9 Feb 2018

Monash researchers to run world-first leukaemia “platform” trial

A/Prof Andrew Wei in clinic. A/Prof Wei researches AML.
Still from "Meet our research champion: Dr Andrew Wei"
by Anne Crawford

A national clinical trial program led by Monash University researchers testing drugs that may help patients with an aggressive form of leukaemia has been awarded a federal government grant of more than $1.5million.

The program, investigating treatments for Acute Myeloid Leukaemia (AML), is being funded by the Medical Research Future Fund’s (MRFF) Rare Cancers, Rare Diseases and Unmet Needs Clinical Trials Program.

It is being led by Adjunct Associate Professor Andrew Wei from the Australian Centre for Blood Diseases (ACBD) and Adjunct Associate Professor John Reynolds from Epidemiology & Preventive Medicine in Monash University, in collaboration with the Australasian Leukaemia and Lymphoma Group. Associate Professor Wei’s ACBD colleague Professor David Curtis was also awarded one of the 19 MRFF grants (see story).

“It is an amazing feeling to find out that this new medical research fund is really going to accelerate validation of new drugs into patient care more rapidly than ever,” Associate Professor Wei said. “It will be a great catalyst for Australian research.”

= Entries provided =
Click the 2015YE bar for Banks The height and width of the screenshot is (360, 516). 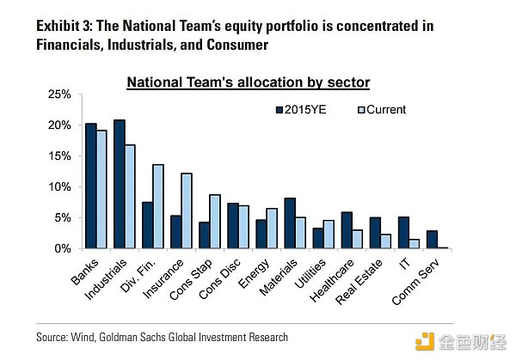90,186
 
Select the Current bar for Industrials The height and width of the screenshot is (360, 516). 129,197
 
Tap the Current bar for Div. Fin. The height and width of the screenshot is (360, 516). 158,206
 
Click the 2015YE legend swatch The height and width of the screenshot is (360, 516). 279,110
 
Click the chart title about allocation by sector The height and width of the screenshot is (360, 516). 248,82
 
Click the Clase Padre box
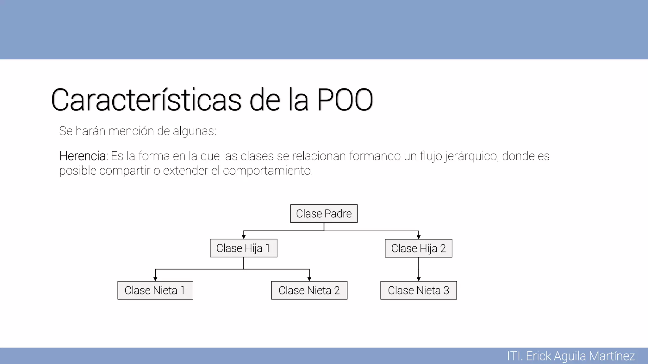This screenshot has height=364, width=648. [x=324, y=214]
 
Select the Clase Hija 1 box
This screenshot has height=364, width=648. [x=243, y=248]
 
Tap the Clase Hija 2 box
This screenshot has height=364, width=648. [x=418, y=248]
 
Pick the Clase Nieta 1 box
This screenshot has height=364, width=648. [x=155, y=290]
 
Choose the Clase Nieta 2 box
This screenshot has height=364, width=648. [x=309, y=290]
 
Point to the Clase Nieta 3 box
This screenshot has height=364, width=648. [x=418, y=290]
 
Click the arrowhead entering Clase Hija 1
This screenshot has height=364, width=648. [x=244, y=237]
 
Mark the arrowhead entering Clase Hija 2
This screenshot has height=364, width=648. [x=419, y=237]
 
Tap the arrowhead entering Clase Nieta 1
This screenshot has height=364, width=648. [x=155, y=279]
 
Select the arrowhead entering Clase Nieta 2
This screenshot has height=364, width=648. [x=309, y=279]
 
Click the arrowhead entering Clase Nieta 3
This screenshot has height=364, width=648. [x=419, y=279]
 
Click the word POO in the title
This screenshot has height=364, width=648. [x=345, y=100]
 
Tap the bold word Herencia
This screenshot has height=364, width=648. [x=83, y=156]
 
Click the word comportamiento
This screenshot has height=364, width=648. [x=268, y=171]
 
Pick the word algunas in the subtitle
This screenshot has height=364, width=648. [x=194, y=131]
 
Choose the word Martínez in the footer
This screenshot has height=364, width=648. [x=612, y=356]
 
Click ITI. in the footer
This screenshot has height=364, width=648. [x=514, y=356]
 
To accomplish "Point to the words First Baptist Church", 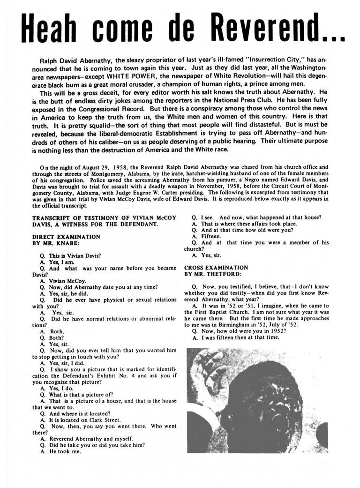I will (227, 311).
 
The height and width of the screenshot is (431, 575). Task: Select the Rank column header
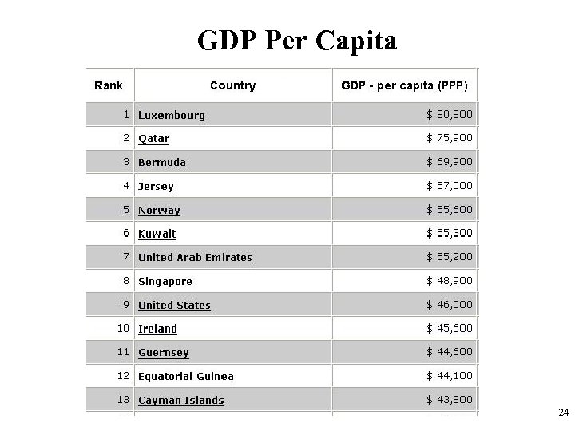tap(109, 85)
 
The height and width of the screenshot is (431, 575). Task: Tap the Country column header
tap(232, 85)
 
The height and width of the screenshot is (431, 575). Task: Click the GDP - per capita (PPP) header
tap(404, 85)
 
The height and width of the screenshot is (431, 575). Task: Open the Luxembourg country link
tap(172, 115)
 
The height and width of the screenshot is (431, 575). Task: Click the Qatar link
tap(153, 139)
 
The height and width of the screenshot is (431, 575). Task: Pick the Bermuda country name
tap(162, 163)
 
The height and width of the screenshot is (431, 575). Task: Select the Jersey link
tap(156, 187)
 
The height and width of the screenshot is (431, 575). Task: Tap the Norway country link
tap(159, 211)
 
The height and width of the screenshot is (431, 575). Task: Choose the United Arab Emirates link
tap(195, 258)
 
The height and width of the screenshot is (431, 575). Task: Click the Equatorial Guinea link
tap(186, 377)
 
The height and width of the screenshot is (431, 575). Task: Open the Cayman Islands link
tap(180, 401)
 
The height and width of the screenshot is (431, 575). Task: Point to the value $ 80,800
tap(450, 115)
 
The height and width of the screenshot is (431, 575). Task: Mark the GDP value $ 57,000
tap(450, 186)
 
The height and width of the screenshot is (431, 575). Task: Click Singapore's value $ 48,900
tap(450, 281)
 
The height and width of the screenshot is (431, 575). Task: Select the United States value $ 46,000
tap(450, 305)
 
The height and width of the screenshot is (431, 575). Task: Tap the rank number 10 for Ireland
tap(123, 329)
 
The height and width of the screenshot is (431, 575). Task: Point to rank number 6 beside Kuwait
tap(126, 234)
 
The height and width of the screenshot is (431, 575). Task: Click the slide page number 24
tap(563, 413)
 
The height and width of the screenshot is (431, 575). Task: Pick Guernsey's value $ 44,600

= Task item A =
For each statement about the article on the leukaemia trial, answer yes or no and quote the words of the article that decide it: (i) the grant awarded was more than $1.5million; (ii) Professor David Curtis is a colleague of Associate Professor Wei at the ACBD; (iii) there were 25 MRFF grants in total.
= Task item B =
Copy the article on the leukaemia trial from the words "A national clinical" through the words "Clinical Trials Program.", swapping "federal government" for "state government".
The records have no role in this exercise.

= Exercise result A =
(i) Yes: "has been awarded a federal government grant of more than $1.5million"
(ii) Yes: "Associate Professor Wei’s ACBD colleague Professor David Curtis"
(iii) No: "one of the 19 MRFF grants"

= Exercise result B =
A national clinical trial program led by Monash University researchers testing drugs that may help patients with an aggressive form of leukaemia has been awarded a state government grant of more than $1.5million.

The program, investigating treatments for Acute Myeloid Leukaemia (AML), is being funded by the Medical Research Future Fund’s (MRFF) Rare Cancers, Rare Diseases and Unmet Needs Clinical Trials Program.